The Rouman Drive-In capitalized on the post-World War II hit-the-open-road heydays of pop American car culture, years when drive-in theaters were at the height of their popularity — 4,151 blanketing the United States from sea to shining sea.
Last year, just 321 were in operation as a retro-chic old-school novelty, including nine drive-ins sparsely dotting Wisconsin in Shawano, Wisconsin Dells, Monroe, Jefferson, Freedom, Fish Creek, ?Chilton and Chetek.
By comparison, back when I was a “Wonder Years” kid growing up in the late 1960s and ’70s waning heydays of the green pastures country drive-in, hometown metro Milwaukee had eight — eight — outdoor theaters alone among the 73 reaching for the sky across Wisconsin at their peak of popularity.
Inexpensive summertime family entertainment back in the day, my folks were drive-in fans, hitting all the outskirt metro Milwaukee drive-ins at some point during my childhood — Bluemound, 41 Twin, 59 Outdoor, 15 Outdoor, 16 Outdoor, Victory,?Franklin 100.
Living on Milwaukee’s far northwest side, our regular go-to was Menomonee Falls’ nearby Starlight Outdoor Theatre, its soaring screen-back neon marquee overlooking highways 41 and 45, lit up brighter than a Las Vegas casino with its colorful twinkling stars.
Outings to the Starlight often included a pre-show swing by Wilbur’s A&W for a decadent quart waxed cone of frosty, foamy root beer to pass around the car during the movie.
Passing what’s left of the Rouman Drive-In put me in a nostalgic blast-from-the-past reverie for the simple delight of drive-in theaters of yore.
As I headed back to the News-Review office in Eagle River, my mind was awash in a rich mélange of vivid drive-in memories — the sights, the sounds, the smells, the tastes, the feel.
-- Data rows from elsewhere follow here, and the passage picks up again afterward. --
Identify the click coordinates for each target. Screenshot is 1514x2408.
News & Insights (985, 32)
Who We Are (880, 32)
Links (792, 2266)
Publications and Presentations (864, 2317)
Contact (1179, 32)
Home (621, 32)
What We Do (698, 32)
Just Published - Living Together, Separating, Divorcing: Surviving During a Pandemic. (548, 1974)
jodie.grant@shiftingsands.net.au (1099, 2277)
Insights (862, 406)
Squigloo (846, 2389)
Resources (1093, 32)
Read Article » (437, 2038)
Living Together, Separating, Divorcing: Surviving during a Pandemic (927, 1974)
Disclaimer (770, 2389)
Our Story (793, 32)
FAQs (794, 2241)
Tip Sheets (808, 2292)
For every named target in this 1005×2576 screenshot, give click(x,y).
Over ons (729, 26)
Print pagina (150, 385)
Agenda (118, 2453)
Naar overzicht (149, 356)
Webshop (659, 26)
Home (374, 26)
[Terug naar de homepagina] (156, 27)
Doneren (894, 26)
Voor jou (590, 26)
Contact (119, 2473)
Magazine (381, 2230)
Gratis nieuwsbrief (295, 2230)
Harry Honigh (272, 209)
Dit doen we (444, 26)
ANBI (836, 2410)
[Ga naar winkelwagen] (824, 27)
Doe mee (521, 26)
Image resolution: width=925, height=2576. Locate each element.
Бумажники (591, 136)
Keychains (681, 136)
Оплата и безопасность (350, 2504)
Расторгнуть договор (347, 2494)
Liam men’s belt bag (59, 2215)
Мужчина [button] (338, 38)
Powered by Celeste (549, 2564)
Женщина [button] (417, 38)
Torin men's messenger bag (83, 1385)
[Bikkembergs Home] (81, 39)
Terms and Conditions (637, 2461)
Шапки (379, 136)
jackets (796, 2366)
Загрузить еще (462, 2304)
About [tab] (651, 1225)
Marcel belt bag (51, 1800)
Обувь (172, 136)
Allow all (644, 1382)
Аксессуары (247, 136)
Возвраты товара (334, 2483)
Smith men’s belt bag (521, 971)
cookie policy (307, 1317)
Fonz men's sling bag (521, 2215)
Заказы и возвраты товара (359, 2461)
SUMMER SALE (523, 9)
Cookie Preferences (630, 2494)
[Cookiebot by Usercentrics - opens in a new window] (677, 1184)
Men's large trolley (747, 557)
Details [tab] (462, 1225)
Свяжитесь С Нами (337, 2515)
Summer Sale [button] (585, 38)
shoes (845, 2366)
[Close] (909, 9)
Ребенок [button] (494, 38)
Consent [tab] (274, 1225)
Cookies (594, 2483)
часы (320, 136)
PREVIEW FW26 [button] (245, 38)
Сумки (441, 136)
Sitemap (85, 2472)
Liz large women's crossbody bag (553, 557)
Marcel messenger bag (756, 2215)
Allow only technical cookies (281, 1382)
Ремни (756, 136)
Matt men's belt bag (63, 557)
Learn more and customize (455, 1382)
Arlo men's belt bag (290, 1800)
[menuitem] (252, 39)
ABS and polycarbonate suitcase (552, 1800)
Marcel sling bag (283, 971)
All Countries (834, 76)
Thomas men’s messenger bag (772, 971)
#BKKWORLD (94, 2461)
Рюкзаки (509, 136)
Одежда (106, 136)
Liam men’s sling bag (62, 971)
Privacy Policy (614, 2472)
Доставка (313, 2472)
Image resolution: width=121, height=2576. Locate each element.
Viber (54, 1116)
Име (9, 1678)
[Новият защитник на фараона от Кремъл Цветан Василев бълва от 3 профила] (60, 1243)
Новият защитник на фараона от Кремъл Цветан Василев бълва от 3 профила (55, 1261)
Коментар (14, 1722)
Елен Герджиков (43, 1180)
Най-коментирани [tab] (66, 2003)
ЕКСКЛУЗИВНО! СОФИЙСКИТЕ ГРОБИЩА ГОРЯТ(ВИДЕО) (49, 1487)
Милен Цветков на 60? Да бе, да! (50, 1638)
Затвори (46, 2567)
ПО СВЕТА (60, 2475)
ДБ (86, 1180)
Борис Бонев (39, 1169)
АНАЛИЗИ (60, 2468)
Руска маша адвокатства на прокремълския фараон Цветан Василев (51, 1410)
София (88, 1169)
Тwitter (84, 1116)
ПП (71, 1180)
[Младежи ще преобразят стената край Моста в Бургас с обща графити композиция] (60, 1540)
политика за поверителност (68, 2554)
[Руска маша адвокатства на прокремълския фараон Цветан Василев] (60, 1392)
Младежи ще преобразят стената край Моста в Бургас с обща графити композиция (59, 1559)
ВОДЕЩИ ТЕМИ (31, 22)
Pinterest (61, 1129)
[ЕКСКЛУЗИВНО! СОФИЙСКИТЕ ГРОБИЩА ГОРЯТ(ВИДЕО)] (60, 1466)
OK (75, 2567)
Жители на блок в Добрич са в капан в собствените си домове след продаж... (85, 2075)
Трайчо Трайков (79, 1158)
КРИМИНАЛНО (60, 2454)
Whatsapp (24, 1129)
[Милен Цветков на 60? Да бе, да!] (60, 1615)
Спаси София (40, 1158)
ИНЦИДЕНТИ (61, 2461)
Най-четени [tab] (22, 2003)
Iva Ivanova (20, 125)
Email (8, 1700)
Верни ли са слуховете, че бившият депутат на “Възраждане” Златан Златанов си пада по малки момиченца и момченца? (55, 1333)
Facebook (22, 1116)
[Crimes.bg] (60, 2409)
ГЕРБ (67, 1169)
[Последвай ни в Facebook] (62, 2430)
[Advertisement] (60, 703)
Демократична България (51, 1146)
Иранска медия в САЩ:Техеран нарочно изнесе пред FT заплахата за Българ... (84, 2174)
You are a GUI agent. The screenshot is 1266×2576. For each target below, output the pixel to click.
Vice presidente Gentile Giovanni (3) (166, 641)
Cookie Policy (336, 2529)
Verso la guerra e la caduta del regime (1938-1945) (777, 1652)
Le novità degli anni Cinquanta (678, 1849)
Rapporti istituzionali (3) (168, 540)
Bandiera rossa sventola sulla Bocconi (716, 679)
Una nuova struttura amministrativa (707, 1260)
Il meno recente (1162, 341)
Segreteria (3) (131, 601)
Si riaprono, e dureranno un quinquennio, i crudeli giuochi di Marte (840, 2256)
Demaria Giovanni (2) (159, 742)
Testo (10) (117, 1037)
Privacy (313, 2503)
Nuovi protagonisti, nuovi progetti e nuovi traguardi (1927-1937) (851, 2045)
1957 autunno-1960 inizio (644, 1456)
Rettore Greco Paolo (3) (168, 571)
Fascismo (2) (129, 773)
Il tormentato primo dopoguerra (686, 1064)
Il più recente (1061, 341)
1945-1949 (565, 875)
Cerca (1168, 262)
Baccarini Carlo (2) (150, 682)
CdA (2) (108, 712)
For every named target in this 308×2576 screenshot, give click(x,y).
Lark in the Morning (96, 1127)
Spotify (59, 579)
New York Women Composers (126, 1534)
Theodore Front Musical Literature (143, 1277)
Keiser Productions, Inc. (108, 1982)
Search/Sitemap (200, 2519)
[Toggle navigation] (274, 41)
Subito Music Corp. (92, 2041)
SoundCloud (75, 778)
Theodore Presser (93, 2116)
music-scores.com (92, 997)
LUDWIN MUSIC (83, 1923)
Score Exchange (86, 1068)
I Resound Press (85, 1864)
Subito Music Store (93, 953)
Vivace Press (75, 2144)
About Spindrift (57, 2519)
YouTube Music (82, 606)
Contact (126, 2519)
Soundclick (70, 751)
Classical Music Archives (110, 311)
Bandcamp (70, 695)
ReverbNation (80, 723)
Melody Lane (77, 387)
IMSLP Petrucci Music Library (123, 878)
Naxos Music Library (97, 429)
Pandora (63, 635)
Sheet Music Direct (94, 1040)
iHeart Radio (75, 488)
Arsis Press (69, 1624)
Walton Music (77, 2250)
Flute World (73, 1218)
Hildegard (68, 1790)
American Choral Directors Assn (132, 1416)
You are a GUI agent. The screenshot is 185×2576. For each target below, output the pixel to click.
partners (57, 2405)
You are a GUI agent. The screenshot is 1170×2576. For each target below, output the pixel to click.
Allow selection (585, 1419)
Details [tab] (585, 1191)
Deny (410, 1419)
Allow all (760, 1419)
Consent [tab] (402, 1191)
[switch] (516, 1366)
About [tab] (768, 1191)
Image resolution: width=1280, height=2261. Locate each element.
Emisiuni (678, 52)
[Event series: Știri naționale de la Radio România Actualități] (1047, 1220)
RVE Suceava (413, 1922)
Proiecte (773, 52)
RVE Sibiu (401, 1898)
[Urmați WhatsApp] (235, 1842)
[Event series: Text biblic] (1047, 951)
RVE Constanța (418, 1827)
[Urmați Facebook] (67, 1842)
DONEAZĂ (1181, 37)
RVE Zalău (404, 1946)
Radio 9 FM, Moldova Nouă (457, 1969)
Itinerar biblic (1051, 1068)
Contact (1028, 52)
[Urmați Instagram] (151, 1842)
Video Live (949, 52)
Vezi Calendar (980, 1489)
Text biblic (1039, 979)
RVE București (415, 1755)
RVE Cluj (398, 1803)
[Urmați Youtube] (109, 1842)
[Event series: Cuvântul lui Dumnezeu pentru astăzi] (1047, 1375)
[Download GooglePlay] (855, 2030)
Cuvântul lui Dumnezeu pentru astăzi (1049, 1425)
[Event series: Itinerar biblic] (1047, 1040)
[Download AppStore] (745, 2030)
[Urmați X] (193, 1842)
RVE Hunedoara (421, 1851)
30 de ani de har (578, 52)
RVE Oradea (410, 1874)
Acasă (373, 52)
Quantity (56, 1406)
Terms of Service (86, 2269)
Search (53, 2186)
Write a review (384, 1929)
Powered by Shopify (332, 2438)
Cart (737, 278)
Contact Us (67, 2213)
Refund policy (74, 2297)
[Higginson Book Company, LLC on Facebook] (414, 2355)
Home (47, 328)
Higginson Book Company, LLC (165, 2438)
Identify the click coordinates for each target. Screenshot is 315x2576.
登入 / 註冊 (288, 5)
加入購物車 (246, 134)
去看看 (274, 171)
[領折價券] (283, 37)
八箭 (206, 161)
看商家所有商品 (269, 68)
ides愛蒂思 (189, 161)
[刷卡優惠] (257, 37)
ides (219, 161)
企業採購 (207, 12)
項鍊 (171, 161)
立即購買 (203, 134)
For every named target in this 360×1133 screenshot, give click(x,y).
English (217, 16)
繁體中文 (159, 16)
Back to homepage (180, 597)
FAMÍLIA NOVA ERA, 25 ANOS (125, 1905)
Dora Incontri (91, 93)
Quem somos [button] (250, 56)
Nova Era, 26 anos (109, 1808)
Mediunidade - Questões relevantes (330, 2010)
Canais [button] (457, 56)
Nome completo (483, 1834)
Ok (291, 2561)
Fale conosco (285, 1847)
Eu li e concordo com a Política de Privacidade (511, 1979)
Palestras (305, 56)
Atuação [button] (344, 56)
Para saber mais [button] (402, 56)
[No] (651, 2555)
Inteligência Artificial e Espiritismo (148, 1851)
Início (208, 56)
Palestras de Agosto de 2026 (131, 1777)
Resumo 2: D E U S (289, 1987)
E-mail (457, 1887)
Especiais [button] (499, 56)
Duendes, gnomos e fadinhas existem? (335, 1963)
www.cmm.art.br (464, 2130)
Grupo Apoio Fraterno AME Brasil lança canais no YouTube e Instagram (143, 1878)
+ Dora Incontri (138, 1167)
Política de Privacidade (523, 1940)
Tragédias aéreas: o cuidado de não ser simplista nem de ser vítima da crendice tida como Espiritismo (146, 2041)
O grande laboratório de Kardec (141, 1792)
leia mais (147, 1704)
Cartoon shorts and double- and triple-feature movies under the starry skies. Warm, gentle summer breezes. The immersive surround-sound effect provided by hundreds of window-mounted speakers. Mosquitos and bug spray. Blankets and lawn chairs. Sparklers and frisbees. Buttery concession stand popcorn and roller-grilled hot dogs. The old school pre-nanny state playgrounds filled with the exhilarating thrill of real, imminent bodily harm danger. Dancing anthropomorphic soda cups, popcorn boxes and hot dogs doing a silver screen “Let’s all go to the snack bar” conga line during intermission.
But like the decaying Rouman Drive-In, the outdoor theatres of my childhood are all memories now.
The Starlight, overrun by urban sprawl development, was closed in 1994, replaced by a big box Woodman’s supermarket.
The Victory, once billed in glorious ginormous neon as the “World’s Most Beautiful Drive-In” is now a subdivision.
The last of the drive-ins of my youth, 41 Twin along the namesake old Highway 41 alignment, closed in 2001, replaced by an 84-acre office park.
These days, I have to really exercise the ol’ gray matter to recall my last drive-in experiences, including a last hurrah pre-closure August 1995 viewing of “A?League of Their Own”?with my wife at Rockford, Ill.’s circa-1965 Belford Outdoor.
And I have fond memories of treating our kids to the memory-making joys of 2006 drive-in excursions in our Ohio days, taking in Disney double features at Andover’s Pymatuning Lake Drive-In and suburban Cleveland’s Mayfield Road Drive-In at Chardon.
While the indoor theaters may have all the creature comforts and none of the mosquitos, for sheer fun in my book, life was much butter — er, better — at the drive-in.
Take a kernel of advice. You auto go to the drive-in — if you can find one.